A otros los impulsa un inconformismo endémico o la simple ambición, el deseo de ser o de tener más que los demás. Hay, en cambio, quienes se conforman con la bendita vulgaridad de la rutina por la que navegan a diario. Satisfechos de su sosegada existencia y temerosos de los sobresaltos que pueden desmantelar aquello que tanto les ha costado construir. Personas tan indemnes al desaliento como a cualquier estímulo que pueda agitar la monotonía de sus hábitos.

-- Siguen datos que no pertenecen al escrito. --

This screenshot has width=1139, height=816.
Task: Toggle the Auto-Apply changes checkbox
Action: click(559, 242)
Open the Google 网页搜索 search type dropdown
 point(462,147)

Frente a la vigorexia vital de unos y la atonía de otros, existe una tercera vía. Es un camino por el que muchos transitan —transitamos— cuando las circunstancias se desarrollan con normalidad, sin acontecimientos imprevistos que lo ponen todo patas arriba. Se trata de cumplir con las obligaciones del día a día, de hacer lo que se espera de nosotros y, al mismo tiempo, mantener vivas ciertas ilusiones, asequibles y alcanzables. Anhelos y esperanzas que nos estimulan, pero sin ahogarnos en la ansiedad de la premura.

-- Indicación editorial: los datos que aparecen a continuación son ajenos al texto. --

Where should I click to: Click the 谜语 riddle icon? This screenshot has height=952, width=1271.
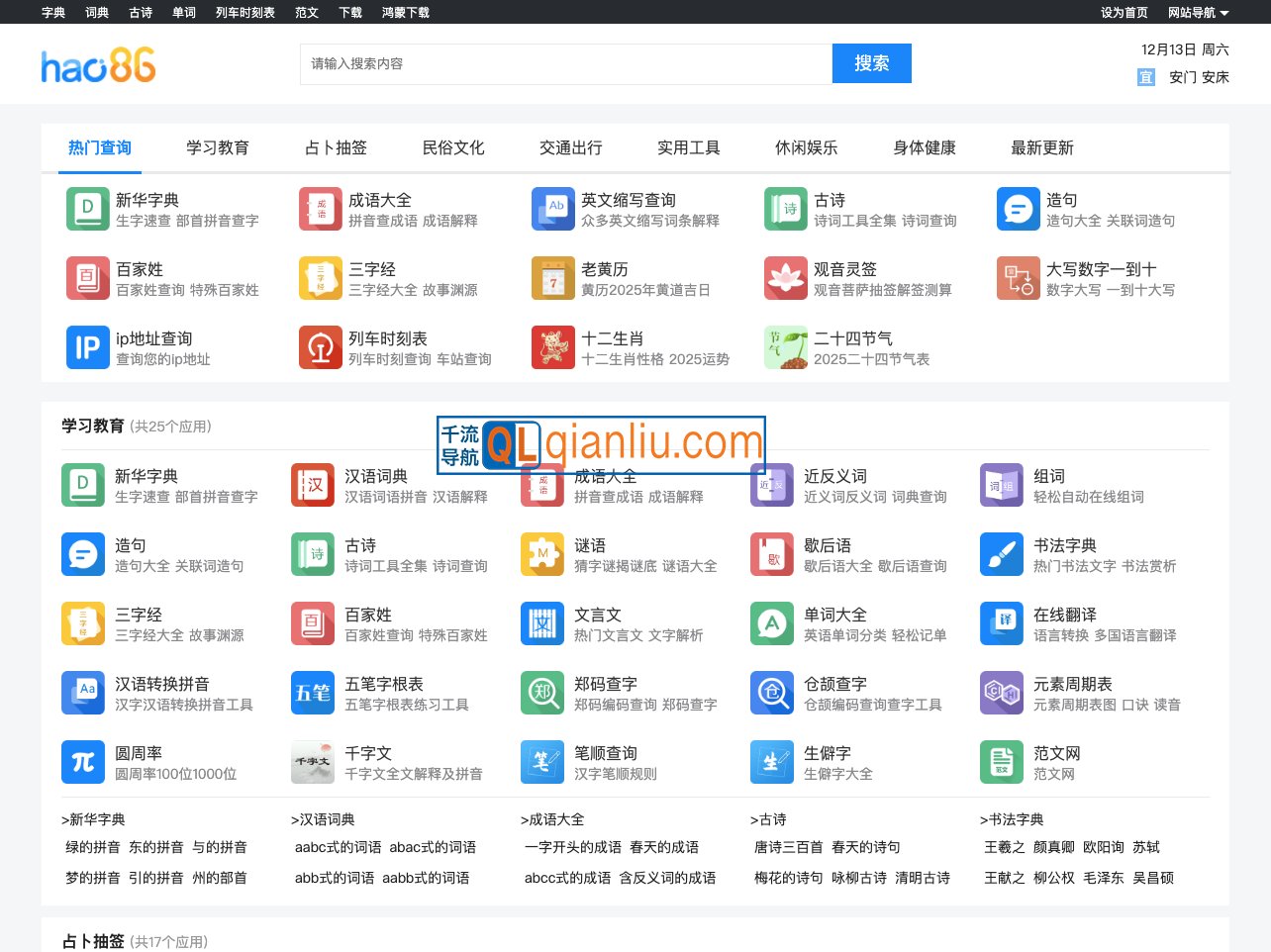[x=541, y=554]
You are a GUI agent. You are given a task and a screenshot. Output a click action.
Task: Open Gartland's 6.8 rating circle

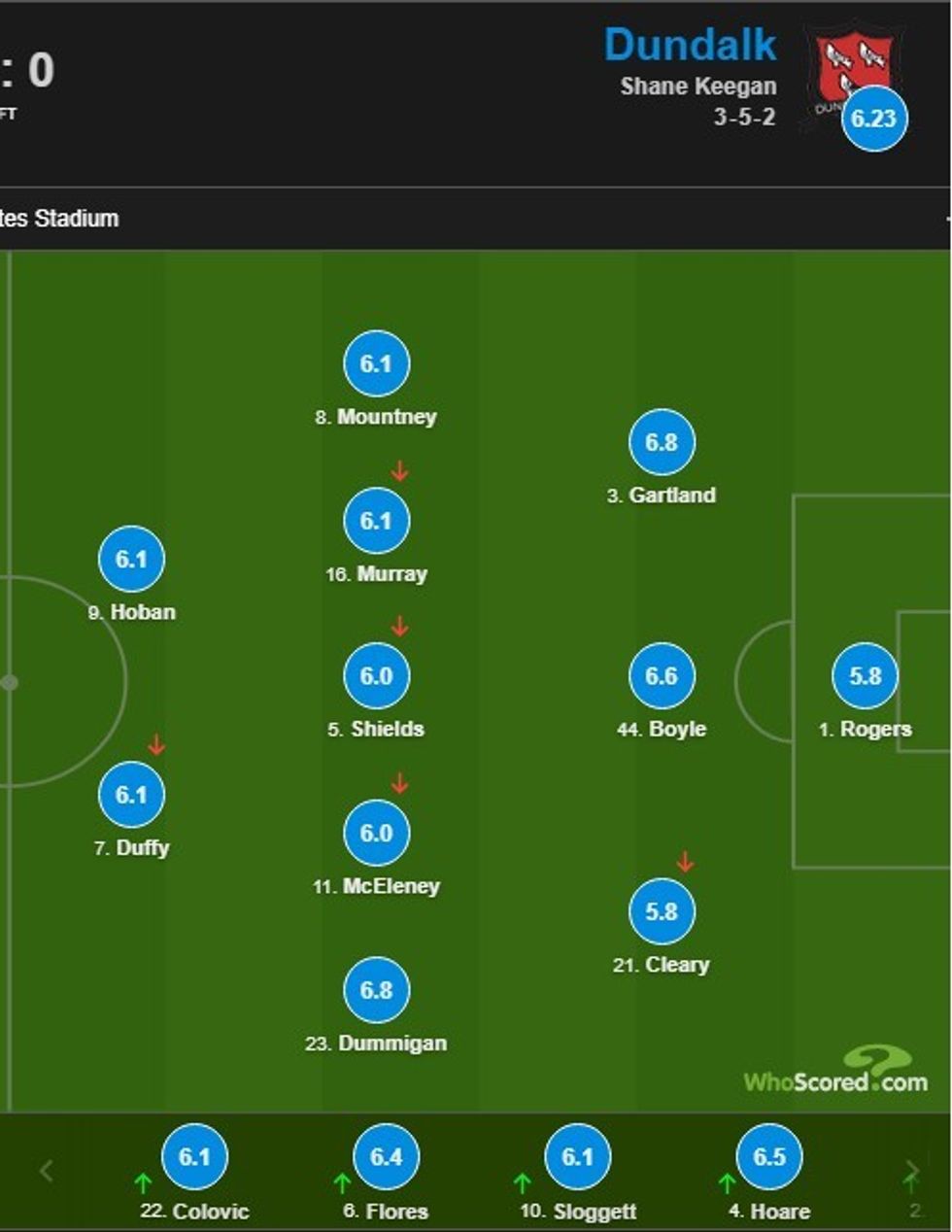pos(662,443)
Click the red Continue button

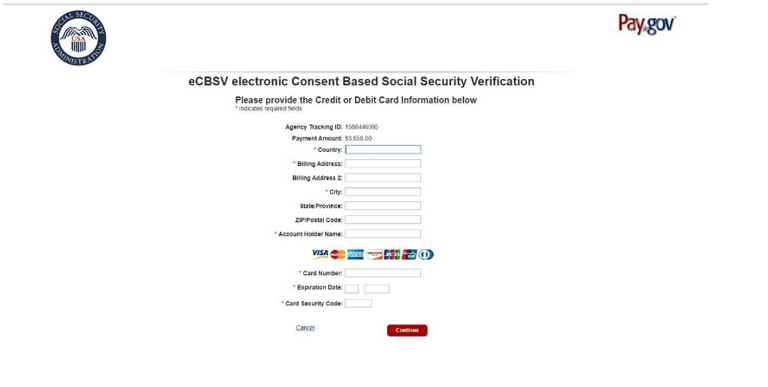[x=407, y=330]
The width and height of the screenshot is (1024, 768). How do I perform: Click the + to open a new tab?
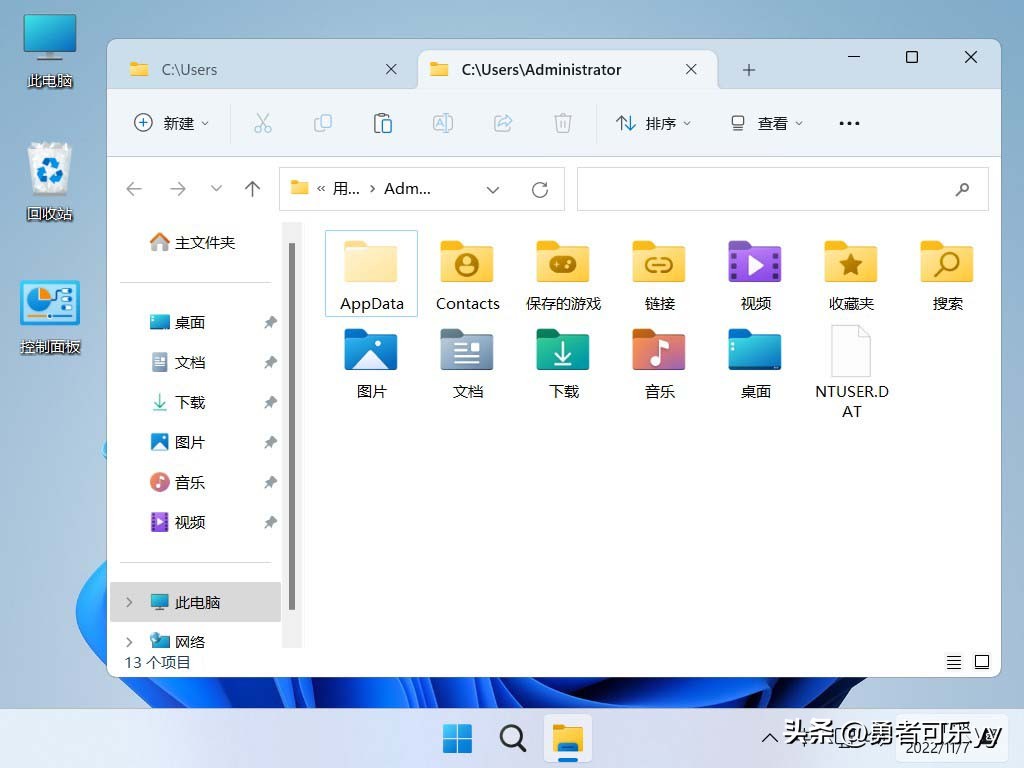tap(748, 69)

Puede ser el deseo de llegar a poseer algunas cosas materiales que están habitualmente fuera de nuestro alcance. La esperanza de mejorar profesionalmente. La firme intención de aprender a hacer algo para lo que siempre hemos sido un poco negados o para lo que nunca hemos encontrado el momento propicio. El interés por viajar a lugares en los que no hemos estado, por conocer a personas diferentes o por hacer nuevas amistades. El anhelo por encontrar el amor, aquellos que todavía no lo conocen, o por disfrutar de nuevo de su cálido abrazo si ya lo habían sentido antes. Por supuesto, también la intención de superar el duelo por la pérdida de alguien al que hemos querido o la esperanza de resistir a un momento de salud complicado, con la fe puesta en encontrarnos cada día un poco mejor.

Si el sesenta por ciento del cuerpo humano está compuesto por agua, el cuarenta por ciento restante debería ser ilusión, casi tan necesaria para mantenernos a flote como el líquido elemento. Cuando no existe nada que nos motive, algo a lo que aferrarse para seguir avanzando, corremos el riesgo de detenernos. Y precisamente ahí, parados, ver como nuestro tiempo se desvanece sin que pase nada digno de mención.

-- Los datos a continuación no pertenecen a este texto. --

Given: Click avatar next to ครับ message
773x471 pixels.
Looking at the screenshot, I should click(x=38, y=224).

Esta semana le pregunté a un amigo a quién tenía pensado votarle en las próximas elecciones locales. Me dijo que todavía no lo había decidido. Reconoció que, con el paso de los años, a pesar de que siempre había acudido religiosamente a su cita con las urnas, perdió paulatinamente el interés por la política. Se desilusionó. Fue, me comentaba, por una sucesiva acumulación de desengaños. Se siente defraudado y desanimado con el rumbo que ha ido tomando algo que, en su momento, fue importante en su vida. O así lo entendía él.

El ejercicio de la política es importante para la vida de la gente. De las decisiones que toman unos pocos, depende el bienestar de muchos. En vez de perderse en discusiones absurdas y polémicas estériles, bien harían los partidos y aquellos que los representan en hacer mejor las cosas para recuperar la ilusión. La de los votantes en acudir a las urnas y la de muchas personas válidas en participar de forma activa.